The aim of this project was to provide information on the suitability of current commercial layer strains for alternative (non-cage) management systems.

Equal numbers (1516) of ISA Brown, Hyline Brown and HiSex Brown day-old pullets were obtained from hatcheries on the same day, housed in floor pens and brooded and reared in accordance with the hatchery recommendations applicable to each strain.


Although beak trimming may be indicated as a standard procedure for some strains, for these trials birds were not beak trimmed. All birds were housed in the experimental accommodation by approximately twelve weeks of age.


The barn consisted of two 200-bird pens and one 500-bird pen of each strain in a randomised block design.


From 18 weeks of age, egg production and mortality were recorded daily with egg weights recorded fortnightly.


Numbers of eggs laid in each nest were recorded.

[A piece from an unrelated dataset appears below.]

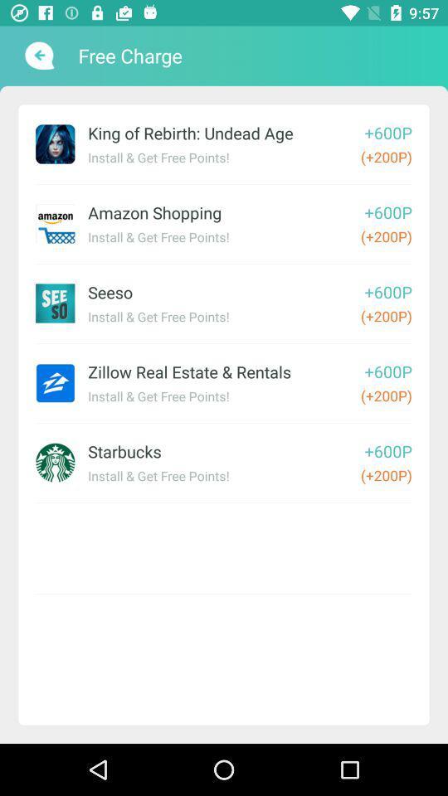  What do you see at coordinates (37, 56) in the screenshot?
I see `the icon next to free charge item` at bounding box center [37, 56].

Feed intake was measured at 4 week intervals with bodyweight, feather condition, foot and claw condition, egg specific gravity and yolk colour recorded at three-monthly intervals.


Mortality in the barn system was 1.4% during month one and 2.3% for month two. During month three, mortality started to approach 5% (4.9%) and the decision was made to beak trim some of the birds in the barn to evaluate the effect on various parameters (1200 trimmed versus 1500 not trimmed).


ISA Brown birds had the lowest feed intake and FCR and the heaviest eggs in the barn and free-range systems.


Hyline Brown birds had the highest feed intake and egg production in the barn and free-range systems with the highest FCR in the free-range system.


HiSex Brown birds had the lowest egg production and the lightest eggs in both the barn and free-range systems, with the highest egg mass in the free-range system but the lowest in the barn and the highest FCR in the barn system.


Free-range had the highest mortality during the trial followed by barn and cage.


Within systems, Hyline Brown birds were the heaviest in the barn and free-range systems, followed by ISA Brown and HiSex Brown.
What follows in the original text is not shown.